Não vai ser fácil. Não tem nenhuma mágica para sair disso sem dor. Mas ele acredita firmemente que depois dessa transição o país vai chegar a um lugar muito melhor. É esse sonho que mantém a popularidade dele. Vamos ver.
E qual a sua visão em relação ao México? O que esperar do Governo de Claudia Sheinbaum?
Deu uma estressada. O México era aquela história redondinha, de política fiscal conservadora, endividamento público limitado, crescimento razoável, mercado de trabalho intacto, uma economia se beneficiando muito da resiliência da economia americana.
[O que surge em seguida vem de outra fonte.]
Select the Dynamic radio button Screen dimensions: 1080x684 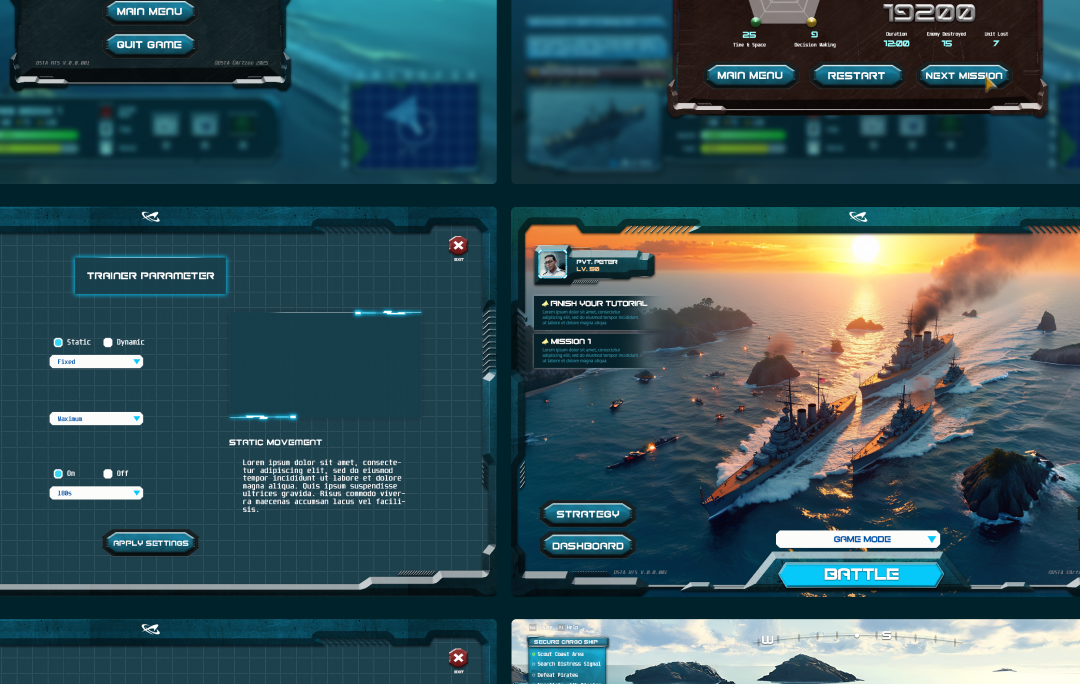(x=108, y=342)
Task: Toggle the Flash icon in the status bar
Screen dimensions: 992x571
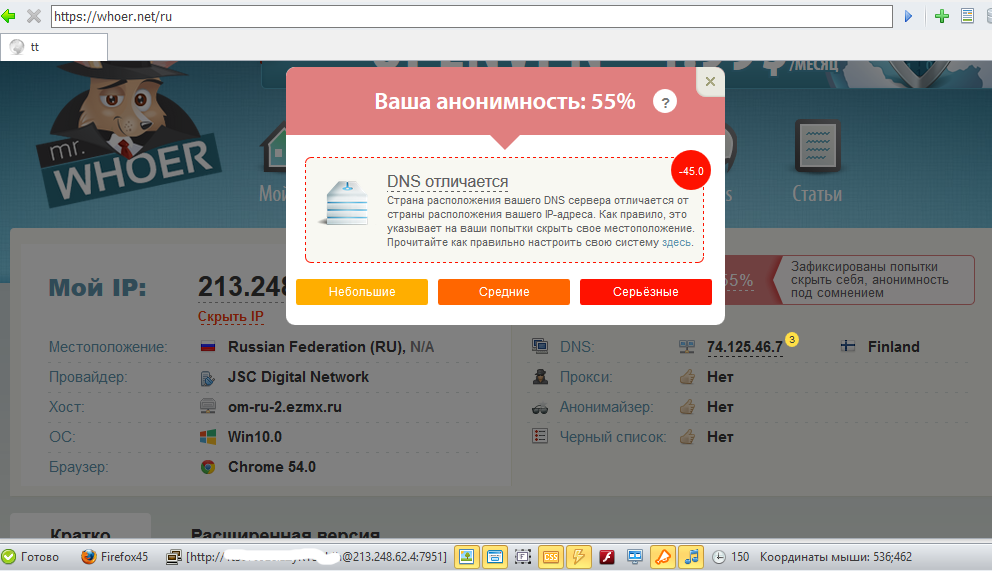Action: pos(606,557)
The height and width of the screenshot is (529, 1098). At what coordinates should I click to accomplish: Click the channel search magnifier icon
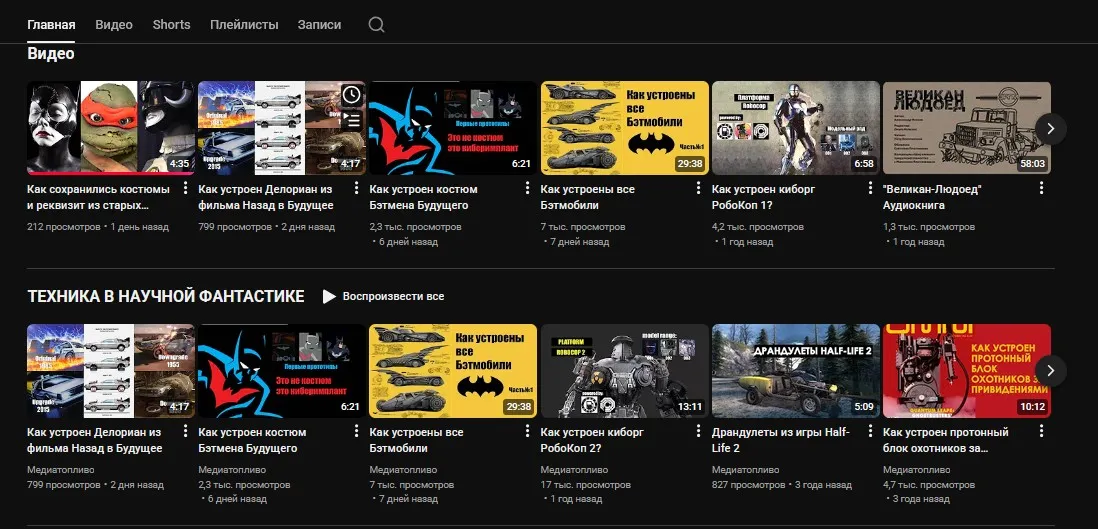click(376, 25)
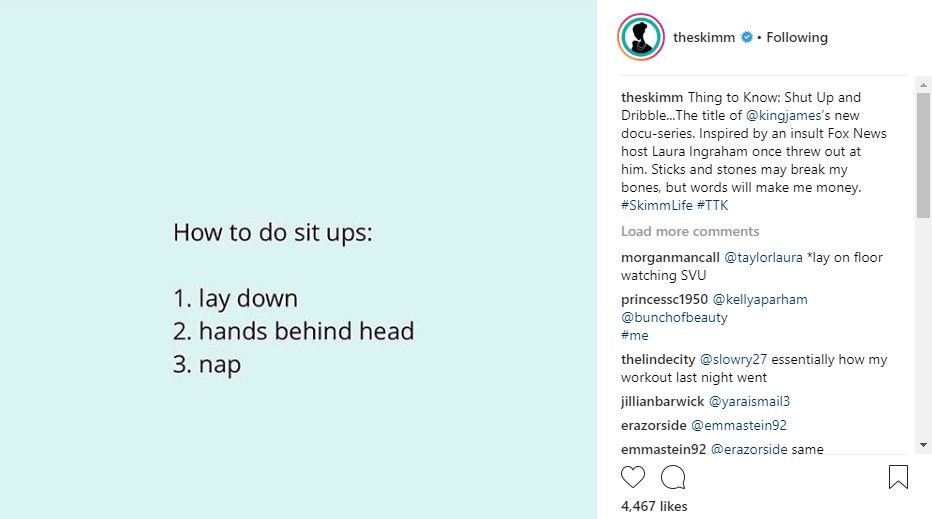This screenshot has height=519, width=932.
Task: Open princessc1950 commenter profile
Action: [x=664, y=299]
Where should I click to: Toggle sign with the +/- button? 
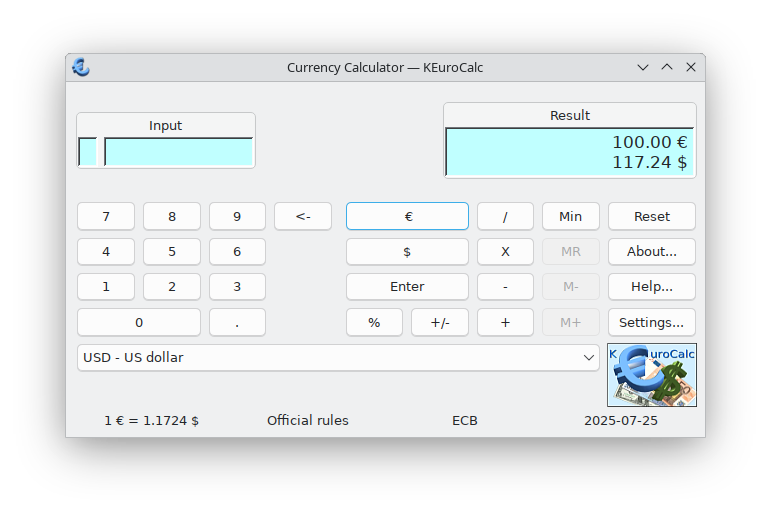[439, 322]
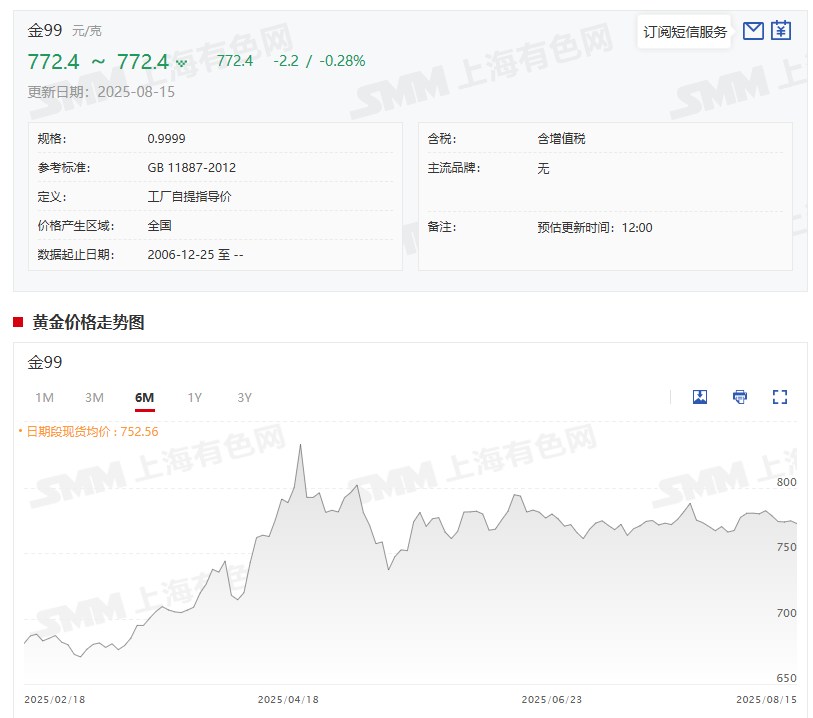Click the April peak on the price chart
The height and width of the screenshot is (718, 813).
pyautogui.click(x=300, y=446)
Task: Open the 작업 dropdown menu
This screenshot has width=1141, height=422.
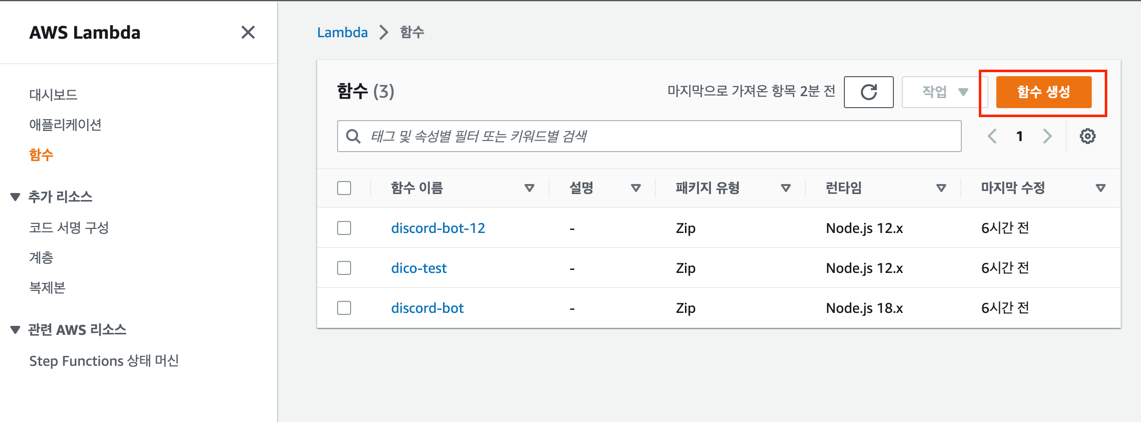Action: (x=945, y=92)
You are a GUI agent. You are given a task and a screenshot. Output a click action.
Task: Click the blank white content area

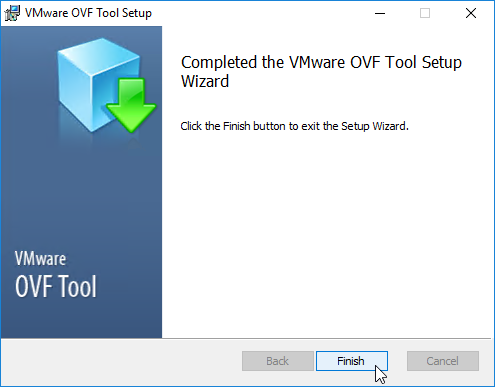(x=327, y=233)
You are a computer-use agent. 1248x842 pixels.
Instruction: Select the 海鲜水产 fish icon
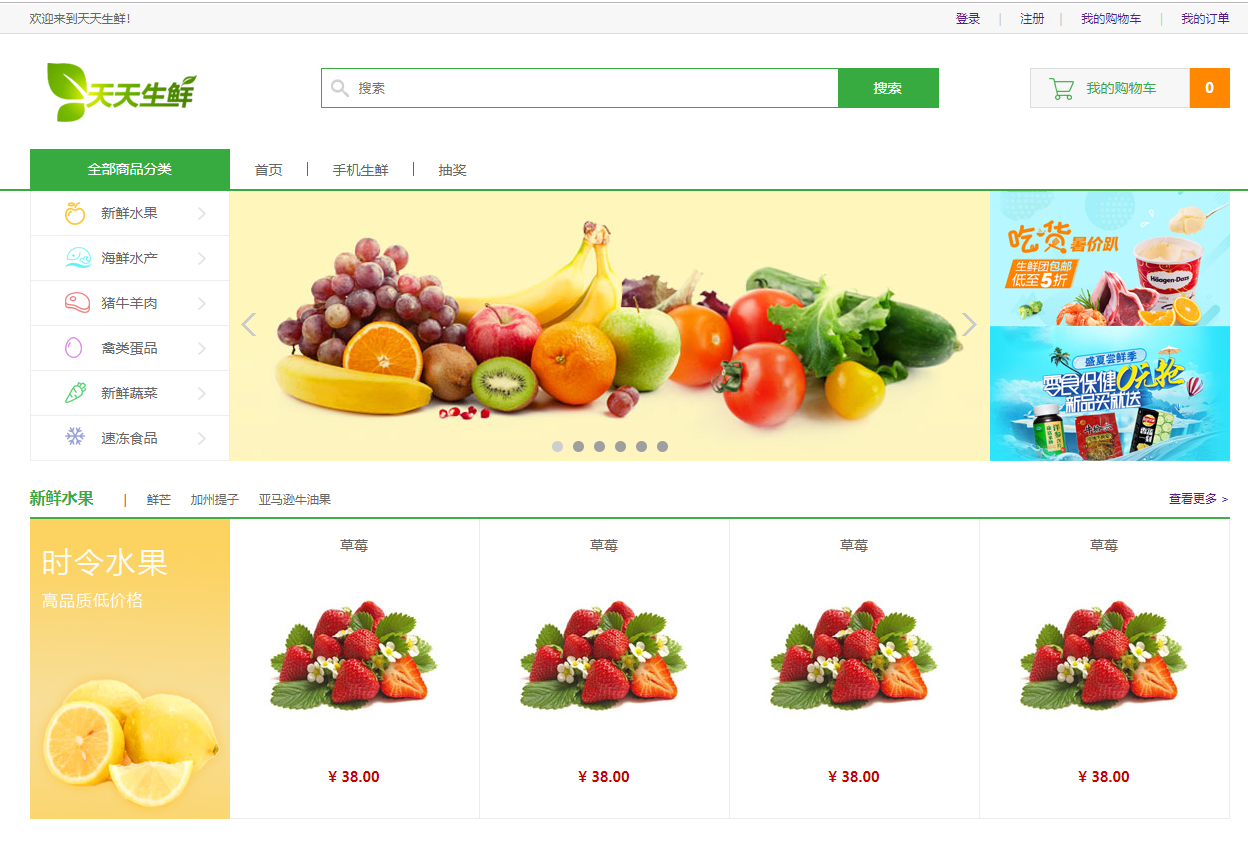[78, 258]
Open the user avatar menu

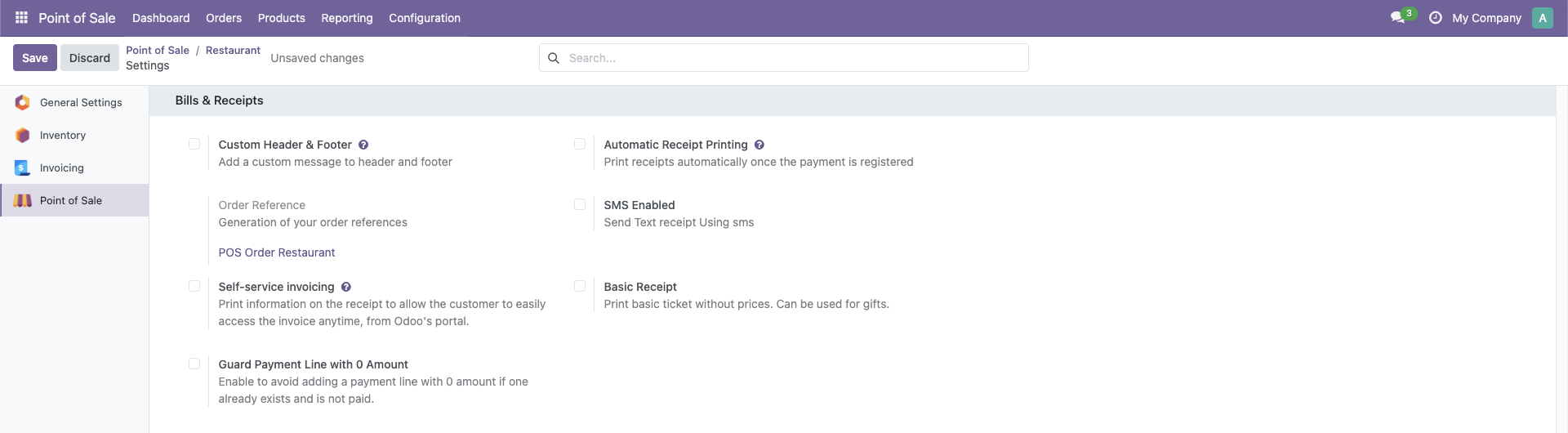[1542, 18]

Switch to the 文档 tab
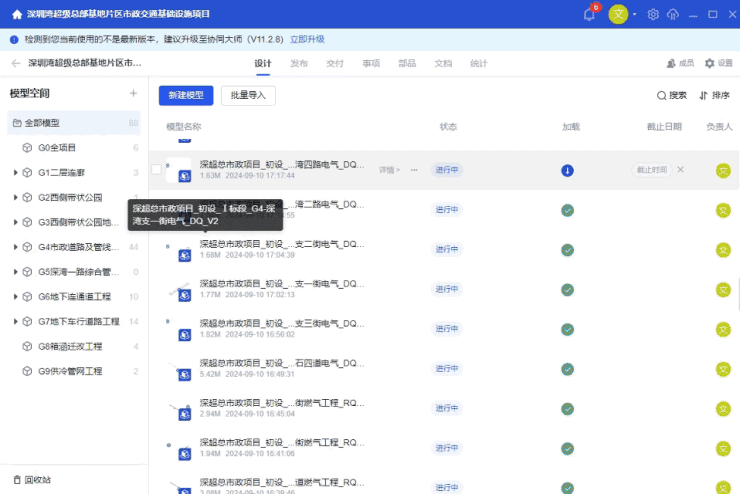point(442,63)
Na visão de mais médio prazo, tinha o benefício do nearshoring, da fricção geopolítica entre EUA e China. O México é um país competitivo, com baixos custos por unidades de trabalho, é um país próximo do maior mercado consumidor do mundo, é um país que tem o Tratado de Livre Comércio com EUA e Canadá. Então representava uma oportunidade muito grande de atrair investimento e aumentar o crescimento.
Agora, a eleição deu uma maioria qualificada ao Morena (o partido do presidente Andrés Manuel López Obrador) e aos aliados. Podem eventualmente introduzir mudanças na Constituição um pouquinho mais agressivas, mudanças que ameaçam os checks and balances e a separação de poderes.
Algumas pedidas deverão ter impacto fiscal, então isso tudo estressou um pouco o mercado. Mas o mercado ainda vê o copo meio cheio, não meio vazio. Antes o copo estava cheio. Mudou um pouquinho, foi adicionado um pouquinho de prêmio de risco.
Lá o que aconteceu é que a reação do mercado foi internalizada. O mercado não reagiu bem ao resultado da eleição e a Claudia Sheinbaum tentou baixar um pouco a temperatura, dizendo: ‘Sabemos por que vocês estão nervosos, vamos olhar um pouco essas reformas, as escolhas que foram feitas para as principais secretarias.’
Nomearam gente razoável, experiente, algumas com bom trânsito no mercado. Então, por ora, há ainda uma preocupação residual.
Voltando àquilo que aconteceu no Brasil, aqui a reação do ente público, em vez de tentar abaixar a temperatura, subiu a temperatura.
Lá a sinalização do mercado foi internalizada.